* [Goal of the exercise]: Pick every line out of the entries below that holds the string "circle", and report them.

* [Exercise data]:
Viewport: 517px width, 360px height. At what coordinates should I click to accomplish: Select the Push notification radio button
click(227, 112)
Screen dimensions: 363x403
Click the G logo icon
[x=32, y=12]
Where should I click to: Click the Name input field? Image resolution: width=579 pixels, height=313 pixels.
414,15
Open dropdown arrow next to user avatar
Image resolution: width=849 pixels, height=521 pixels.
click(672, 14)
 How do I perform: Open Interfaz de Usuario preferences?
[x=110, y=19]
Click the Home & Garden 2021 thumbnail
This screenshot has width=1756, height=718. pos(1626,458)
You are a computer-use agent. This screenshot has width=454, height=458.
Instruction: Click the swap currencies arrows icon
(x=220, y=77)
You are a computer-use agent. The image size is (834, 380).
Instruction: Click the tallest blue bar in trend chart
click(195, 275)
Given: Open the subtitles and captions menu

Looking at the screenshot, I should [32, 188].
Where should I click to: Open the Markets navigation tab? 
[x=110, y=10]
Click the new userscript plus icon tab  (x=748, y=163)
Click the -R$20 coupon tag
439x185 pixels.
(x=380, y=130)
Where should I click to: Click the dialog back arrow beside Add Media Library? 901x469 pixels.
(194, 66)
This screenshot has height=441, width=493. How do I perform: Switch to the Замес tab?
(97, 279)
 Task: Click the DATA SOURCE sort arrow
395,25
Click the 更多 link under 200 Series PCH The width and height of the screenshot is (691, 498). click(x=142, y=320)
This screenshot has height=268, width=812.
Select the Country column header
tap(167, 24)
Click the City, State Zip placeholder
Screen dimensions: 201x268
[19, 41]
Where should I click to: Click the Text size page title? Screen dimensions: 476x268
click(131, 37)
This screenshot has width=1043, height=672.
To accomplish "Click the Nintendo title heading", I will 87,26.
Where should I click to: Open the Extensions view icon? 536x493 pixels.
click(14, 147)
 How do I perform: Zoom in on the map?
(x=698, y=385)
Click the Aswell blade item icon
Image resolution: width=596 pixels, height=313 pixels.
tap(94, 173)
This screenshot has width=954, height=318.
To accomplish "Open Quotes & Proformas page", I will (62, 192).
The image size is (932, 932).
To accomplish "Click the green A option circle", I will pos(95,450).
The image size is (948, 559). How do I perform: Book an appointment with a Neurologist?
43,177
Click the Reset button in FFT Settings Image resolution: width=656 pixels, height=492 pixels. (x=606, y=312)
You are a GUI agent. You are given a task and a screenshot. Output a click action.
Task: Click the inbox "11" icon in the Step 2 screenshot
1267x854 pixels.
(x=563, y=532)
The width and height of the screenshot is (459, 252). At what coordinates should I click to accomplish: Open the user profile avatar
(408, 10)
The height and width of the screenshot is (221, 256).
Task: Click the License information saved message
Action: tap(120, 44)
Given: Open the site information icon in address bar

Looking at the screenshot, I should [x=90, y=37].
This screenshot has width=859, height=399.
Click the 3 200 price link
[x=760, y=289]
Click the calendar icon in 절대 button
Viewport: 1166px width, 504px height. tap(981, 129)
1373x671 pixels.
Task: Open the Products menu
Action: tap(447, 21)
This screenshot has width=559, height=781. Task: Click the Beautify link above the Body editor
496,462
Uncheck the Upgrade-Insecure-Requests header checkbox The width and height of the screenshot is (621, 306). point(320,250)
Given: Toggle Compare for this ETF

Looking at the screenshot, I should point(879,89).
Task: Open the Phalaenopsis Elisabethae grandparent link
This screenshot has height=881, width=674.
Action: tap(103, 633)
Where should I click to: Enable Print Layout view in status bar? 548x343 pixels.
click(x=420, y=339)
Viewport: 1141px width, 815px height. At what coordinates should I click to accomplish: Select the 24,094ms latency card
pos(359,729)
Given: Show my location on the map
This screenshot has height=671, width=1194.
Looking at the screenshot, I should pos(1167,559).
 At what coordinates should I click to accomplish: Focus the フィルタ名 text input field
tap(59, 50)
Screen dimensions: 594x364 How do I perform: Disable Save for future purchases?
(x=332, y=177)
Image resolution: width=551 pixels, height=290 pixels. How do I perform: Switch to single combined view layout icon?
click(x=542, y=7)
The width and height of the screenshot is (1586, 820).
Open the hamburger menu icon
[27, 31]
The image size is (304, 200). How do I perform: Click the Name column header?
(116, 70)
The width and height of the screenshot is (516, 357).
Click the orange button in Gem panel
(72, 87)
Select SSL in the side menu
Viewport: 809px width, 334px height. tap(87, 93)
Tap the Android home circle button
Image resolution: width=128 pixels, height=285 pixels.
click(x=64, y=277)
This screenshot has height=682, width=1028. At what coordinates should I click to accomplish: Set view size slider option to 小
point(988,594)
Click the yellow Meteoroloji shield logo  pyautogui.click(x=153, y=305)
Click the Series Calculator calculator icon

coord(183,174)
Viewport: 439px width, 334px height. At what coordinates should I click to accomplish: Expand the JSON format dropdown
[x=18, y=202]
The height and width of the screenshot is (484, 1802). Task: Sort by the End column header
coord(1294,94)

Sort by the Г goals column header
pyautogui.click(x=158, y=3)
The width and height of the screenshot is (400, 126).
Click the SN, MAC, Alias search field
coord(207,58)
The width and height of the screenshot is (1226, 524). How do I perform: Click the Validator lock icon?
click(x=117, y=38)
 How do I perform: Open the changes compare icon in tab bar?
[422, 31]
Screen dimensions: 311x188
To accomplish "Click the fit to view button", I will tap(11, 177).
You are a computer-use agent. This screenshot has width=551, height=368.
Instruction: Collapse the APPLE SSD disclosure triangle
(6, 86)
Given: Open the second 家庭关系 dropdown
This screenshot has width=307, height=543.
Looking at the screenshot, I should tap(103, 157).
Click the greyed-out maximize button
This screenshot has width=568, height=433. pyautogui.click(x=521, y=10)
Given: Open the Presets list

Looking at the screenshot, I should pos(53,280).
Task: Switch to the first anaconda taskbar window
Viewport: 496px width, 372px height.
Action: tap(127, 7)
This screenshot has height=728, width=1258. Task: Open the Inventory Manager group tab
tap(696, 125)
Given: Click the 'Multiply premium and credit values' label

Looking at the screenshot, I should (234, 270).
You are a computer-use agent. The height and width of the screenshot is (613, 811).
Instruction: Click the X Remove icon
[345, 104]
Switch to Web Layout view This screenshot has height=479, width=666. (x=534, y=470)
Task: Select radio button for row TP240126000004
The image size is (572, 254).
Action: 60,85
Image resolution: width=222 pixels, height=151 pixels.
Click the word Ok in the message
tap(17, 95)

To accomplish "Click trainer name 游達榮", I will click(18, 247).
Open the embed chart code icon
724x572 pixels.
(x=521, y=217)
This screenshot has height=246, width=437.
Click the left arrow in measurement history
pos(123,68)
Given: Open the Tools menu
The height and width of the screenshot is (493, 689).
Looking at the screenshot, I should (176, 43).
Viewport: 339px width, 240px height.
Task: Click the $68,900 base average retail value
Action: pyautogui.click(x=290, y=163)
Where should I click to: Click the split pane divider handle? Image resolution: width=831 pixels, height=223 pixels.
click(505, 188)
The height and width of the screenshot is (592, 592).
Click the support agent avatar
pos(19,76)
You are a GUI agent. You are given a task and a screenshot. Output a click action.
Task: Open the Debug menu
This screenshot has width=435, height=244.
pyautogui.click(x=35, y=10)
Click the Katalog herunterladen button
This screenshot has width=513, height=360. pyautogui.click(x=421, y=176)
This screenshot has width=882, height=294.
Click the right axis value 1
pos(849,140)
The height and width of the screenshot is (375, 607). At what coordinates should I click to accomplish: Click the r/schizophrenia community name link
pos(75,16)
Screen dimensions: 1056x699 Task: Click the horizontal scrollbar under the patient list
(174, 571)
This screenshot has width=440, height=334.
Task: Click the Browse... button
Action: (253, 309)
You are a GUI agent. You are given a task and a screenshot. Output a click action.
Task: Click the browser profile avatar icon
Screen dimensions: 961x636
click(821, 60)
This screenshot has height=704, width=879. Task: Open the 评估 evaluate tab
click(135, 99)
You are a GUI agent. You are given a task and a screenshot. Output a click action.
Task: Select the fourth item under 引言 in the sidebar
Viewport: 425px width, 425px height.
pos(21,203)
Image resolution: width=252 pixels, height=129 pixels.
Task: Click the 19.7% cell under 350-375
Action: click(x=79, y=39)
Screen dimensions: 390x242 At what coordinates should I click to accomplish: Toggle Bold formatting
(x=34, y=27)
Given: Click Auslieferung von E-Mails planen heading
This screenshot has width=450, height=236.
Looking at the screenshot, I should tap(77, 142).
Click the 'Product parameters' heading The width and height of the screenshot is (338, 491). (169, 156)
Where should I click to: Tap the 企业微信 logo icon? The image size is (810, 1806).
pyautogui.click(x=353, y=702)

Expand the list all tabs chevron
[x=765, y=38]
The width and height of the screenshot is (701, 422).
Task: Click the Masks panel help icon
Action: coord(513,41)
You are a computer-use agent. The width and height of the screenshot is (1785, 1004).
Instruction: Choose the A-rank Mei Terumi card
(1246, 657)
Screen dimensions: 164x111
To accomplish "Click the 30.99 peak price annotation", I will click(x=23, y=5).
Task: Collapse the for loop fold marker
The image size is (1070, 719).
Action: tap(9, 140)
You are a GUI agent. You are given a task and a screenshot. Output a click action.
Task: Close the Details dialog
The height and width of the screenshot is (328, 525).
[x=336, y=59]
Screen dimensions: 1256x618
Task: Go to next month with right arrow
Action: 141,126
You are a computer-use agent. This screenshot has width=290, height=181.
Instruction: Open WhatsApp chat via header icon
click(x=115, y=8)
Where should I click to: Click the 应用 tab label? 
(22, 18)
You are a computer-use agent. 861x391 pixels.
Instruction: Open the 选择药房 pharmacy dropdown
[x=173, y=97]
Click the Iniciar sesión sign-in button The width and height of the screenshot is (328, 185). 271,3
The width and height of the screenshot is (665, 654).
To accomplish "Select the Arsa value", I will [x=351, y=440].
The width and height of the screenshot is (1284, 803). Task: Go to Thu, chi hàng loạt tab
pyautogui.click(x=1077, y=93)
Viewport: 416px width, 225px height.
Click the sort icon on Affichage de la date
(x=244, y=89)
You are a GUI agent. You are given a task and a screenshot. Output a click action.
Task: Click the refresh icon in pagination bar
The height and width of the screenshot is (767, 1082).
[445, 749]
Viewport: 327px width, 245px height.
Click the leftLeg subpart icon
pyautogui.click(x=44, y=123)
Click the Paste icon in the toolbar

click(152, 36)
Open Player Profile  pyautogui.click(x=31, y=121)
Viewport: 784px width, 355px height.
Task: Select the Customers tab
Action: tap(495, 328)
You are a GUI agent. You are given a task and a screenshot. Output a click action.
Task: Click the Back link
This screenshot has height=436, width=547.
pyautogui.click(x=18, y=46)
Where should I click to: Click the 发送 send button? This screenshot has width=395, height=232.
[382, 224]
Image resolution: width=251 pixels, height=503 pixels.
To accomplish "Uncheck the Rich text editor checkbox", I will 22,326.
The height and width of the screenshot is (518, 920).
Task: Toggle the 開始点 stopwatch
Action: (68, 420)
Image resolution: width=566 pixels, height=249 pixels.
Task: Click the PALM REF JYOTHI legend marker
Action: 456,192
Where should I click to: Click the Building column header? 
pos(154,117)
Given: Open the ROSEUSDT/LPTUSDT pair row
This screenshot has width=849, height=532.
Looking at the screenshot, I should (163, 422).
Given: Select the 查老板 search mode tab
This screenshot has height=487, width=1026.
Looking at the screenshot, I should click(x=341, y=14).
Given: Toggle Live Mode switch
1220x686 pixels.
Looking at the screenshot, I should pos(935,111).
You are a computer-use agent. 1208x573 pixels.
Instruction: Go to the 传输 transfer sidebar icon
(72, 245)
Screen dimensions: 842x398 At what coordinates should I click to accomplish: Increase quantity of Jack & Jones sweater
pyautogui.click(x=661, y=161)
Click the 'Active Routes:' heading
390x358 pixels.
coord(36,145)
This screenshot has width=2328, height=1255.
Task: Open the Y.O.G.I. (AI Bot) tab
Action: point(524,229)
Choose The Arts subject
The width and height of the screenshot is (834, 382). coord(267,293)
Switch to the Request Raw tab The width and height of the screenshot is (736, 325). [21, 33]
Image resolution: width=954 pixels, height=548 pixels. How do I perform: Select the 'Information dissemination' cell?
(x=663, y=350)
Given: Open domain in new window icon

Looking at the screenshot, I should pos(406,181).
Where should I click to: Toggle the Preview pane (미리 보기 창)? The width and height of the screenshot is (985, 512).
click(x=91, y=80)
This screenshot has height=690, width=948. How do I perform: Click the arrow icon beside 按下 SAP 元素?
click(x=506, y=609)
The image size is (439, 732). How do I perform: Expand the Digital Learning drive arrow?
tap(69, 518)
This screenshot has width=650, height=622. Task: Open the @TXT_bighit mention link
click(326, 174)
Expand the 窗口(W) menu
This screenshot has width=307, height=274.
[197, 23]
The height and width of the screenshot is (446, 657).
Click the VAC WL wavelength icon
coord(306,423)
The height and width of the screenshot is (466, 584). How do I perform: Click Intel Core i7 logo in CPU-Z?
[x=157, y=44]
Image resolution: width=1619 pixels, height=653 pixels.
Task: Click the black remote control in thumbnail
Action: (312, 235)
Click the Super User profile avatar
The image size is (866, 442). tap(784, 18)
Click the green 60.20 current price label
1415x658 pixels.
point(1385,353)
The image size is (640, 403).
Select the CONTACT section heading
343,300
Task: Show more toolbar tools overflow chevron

* [Solution]:
To accomplish "Click the green A option circle", I will pos(95,450).
Tap the Android home circle button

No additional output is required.